Updates from April, 2024 Toggle Comment Threads | Keyboard Shortcuts

  • Kate 20:12 on 2024-04-08 Permalink | Reply  

    It’s an established fact that Ali Ngarukiye killed his cellmate in June 2021, but now a jury has to decide whether it was murder or manslaughter, or whether Ngarukiye was not criminally responsible on account of mental disorder.

    Ngarukiye was found guilty in December of trying to kill policeman Sanjay Vig in January 2021. This Gazette report suggests that Ngarukiye’s sentence for that incident will depend on the verdict of this one.

    • Kate 17:22 on 2024-04-08 Permalink | Reply  

      I agree with the comments below that the eclipse was beautiful and otherworldly. There was a quality of light I’d never seen before. I’d expected totality to bring down darkness like a black velvet curtain, but it didn’t.

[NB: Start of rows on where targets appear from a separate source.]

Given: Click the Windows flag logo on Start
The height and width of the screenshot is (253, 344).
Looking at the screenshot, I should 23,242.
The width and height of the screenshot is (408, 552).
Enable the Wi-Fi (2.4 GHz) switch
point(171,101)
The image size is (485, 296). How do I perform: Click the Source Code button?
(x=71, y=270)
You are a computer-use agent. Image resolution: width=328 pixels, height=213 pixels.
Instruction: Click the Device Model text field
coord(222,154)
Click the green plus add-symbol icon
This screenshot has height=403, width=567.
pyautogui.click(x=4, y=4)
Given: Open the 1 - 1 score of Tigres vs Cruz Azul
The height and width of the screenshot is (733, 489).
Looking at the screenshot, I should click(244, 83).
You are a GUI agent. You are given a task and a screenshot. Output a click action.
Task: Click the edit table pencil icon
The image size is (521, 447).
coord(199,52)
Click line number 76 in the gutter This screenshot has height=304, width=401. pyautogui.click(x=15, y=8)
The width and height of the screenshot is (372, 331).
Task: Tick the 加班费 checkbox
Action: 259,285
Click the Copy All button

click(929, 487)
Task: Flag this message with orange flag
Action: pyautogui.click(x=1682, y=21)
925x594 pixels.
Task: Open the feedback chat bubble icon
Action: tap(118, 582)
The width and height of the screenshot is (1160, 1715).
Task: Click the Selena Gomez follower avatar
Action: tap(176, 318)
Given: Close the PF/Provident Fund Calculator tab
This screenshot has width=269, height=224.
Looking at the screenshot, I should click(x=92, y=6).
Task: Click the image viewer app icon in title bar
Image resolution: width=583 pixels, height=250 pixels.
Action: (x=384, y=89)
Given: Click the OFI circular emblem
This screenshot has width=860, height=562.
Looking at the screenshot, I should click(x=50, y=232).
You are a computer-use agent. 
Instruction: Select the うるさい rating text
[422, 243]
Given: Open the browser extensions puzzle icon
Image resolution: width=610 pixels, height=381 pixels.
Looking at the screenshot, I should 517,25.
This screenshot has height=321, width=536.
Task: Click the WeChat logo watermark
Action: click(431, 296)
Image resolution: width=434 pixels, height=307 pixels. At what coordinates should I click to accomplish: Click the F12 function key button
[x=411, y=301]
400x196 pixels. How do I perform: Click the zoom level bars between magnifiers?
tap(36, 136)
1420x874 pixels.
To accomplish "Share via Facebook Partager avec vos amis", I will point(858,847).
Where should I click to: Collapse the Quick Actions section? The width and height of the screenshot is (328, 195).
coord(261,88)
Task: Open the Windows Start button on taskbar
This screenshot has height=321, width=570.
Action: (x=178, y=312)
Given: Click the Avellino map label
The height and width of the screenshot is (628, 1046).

      I wasn’t planning to photograph the sky, because I wanted to experience the event unmediated by technology, and I don’t have the proper equipment anyway. But I was on a rooftop near Jean‑Talon metro station, four storeys up, and as the eclipse descended over the city it was truly magical and I took one shot. This is just a phone photo.

      • Myles 18:24 on 2024-04-08 Permalink

        I was excited for it, bought glasses far in advance and all that, but I was completely unprepared for how spectacular it was to see the sun’s corona at totality. I had always assumed pictures of it were embellished a little in editing!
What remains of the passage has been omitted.